If so, did the cooled (but presumably otherwise untouched) drink get poured back into a communal vessel that re-boils the whole lot?
In that case, I’d assume the heating of the ingredients would nuke any imaginary germs that somehow could be re-transmitted back into the general cider.
I’ll allow, however, that the optics ain’t great. Wait a sec until there aren’t any customers to see, then pour the cold/unwanted drink back into the main pot.
It was the cup they were going to give to msmith537. There are probably lots of moments when something that’s going to be served to a customer sits unobserved for long enough that someone else could conceivably sniff or taste them, but it seems paranoid to worry about it.
I agree. That’s why it was wrong even if there was a high probability that nobody contaminated that cider. Unless that server had eyes on the cup at all times he should have tossed it. Obviously if he poured the cider in a clean cup, immediately realized it was the wrong thing and poured it right back in the container then reasonable people wouldn’t object. If was done in front of an inspector he should cite the place just for being stupid.
I don’t know where this place is, a lot of little shops are having a tough time, I wouldn’t want to see the place get cited by the health dept. for something so mild. They just should be smarter. Losing a customer will cost them much more than the value of a cup of cider.
It’s not really that paranoid at all. I read the Starbucks reddit from time to time, and a very common occurrence is someone grabbing a drink from the handoff, taking a sip, and only then looking to see that it’s not what they ordered. Many times they then set it back down, and if the worker hadn’t noticed them doing so, the real customer wouldn’t have known. People are stupid and selfish.

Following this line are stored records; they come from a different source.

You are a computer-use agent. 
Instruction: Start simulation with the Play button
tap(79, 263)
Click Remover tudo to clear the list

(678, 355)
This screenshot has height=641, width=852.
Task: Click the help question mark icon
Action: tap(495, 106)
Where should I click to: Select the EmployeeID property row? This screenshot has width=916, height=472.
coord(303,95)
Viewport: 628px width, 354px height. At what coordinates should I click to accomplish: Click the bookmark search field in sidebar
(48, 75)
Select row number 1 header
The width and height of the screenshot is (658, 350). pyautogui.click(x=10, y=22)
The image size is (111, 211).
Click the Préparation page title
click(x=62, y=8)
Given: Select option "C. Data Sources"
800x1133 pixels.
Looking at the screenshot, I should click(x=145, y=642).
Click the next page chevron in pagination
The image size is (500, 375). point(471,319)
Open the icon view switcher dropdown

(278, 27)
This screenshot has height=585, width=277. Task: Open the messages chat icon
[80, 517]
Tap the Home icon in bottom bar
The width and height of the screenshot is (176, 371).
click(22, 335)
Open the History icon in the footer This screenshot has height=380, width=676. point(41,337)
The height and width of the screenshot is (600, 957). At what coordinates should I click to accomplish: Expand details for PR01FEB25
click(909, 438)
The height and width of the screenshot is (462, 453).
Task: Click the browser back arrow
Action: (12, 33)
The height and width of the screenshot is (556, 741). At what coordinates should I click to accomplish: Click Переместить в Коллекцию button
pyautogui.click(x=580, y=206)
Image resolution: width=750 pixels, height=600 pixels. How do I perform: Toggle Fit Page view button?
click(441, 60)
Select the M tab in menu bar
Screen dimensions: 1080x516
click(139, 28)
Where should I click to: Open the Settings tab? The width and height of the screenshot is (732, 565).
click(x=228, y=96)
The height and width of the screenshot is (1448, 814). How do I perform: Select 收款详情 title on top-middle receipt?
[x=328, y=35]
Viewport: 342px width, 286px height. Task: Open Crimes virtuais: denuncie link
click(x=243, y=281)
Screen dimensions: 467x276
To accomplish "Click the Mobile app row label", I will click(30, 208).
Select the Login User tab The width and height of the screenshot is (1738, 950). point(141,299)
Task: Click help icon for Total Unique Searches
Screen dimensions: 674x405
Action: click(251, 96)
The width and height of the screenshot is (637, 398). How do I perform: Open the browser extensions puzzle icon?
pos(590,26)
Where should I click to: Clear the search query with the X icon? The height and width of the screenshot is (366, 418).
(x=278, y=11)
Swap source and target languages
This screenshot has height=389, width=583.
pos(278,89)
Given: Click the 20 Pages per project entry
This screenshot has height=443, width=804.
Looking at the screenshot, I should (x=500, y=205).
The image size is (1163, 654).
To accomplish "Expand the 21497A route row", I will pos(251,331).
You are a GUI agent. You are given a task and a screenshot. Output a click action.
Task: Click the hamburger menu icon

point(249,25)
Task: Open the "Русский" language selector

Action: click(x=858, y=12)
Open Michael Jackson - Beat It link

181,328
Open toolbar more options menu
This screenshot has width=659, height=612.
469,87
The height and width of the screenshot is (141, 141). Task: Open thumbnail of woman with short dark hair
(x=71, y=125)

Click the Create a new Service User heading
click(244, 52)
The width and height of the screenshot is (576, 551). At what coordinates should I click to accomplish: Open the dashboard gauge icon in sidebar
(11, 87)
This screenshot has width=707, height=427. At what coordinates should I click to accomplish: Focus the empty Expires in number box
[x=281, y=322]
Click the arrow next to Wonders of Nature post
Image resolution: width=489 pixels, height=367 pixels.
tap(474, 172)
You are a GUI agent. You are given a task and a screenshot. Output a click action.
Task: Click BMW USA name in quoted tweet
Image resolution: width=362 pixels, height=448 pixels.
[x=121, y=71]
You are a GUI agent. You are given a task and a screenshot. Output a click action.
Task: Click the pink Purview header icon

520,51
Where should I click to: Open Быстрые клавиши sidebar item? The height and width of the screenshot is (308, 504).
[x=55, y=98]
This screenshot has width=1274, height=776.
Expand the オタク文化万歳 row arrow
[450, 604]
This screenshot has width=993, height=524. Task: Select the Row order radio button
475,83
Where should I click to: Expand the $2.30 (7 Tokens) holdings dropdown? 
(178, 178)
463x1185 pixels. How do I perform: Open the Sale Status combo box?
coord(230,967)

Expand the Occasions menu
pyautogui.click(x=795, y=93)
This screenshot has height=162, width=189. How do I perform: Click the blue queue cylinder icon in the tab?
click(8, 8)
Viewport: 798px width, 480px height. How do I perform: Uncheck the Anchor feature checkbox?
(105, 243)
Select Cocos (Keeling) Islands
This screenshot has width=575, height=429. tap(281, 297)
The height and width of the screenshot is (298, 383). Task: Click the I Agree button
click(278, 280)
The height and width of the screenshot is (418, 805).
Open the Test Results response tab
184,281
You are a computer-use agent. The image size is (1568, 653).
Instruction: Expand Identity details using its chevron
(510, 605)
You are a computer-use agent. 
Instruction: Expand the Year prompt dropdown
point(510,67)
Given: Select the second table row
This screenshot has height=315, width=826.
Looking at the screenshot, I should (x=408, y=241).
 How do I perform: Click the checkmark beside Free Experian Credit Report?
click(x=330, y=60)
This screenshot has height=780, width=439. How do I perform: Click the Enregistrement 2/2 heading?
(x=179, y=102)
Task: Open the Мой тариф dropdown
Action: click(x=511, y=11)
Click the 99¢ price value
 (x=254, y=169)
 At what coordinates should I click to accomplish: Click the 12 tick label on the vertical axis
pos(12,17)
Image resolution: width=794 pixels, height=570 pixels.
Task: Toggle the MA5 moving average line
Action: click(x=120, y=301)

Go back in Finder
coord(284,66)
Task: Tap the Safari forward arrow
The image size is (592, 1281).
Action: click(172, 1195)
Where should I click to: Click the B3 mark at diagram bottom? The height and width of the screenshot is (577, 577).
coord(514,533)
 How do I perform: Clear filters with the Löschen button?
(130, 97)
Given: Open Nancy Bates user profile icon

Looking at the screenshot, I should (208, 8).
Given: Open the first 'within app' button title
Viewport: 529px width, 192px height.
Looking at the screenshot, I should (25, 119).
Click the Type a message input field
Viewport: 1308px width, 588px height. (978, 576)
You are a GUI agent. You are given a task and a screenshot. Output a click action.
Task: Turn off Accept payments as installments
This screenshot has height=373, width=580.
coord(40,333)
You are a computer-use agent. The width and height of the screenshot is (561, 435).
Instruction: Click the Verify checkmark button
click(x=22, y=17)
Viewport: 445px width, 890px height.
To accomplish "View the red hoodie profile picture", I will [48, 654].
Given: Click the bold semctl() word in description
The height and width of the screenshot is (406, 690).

I don’t think there is any health issue involved, as long as the barista is sure no one else has touched it. However, appearances are important. The actual cost of the cider to the coffee shop is trivial, and not worth making a bad impression. While it would have been OK to give the customer back his original drink, if he wanted a hot one it would have been better just to toss it and draw a fresh one from the pot.
I once mistakenly put an extra sandwich on a customers tray. The customer got halfway to his table, did an about face and then informed me of my mistake. I took the sandwich still in it’s wrapper and put it back in the warming bin.
The manager then promptly took it and threw it in the trash: “Anything that goes over the counter goes in the trash”.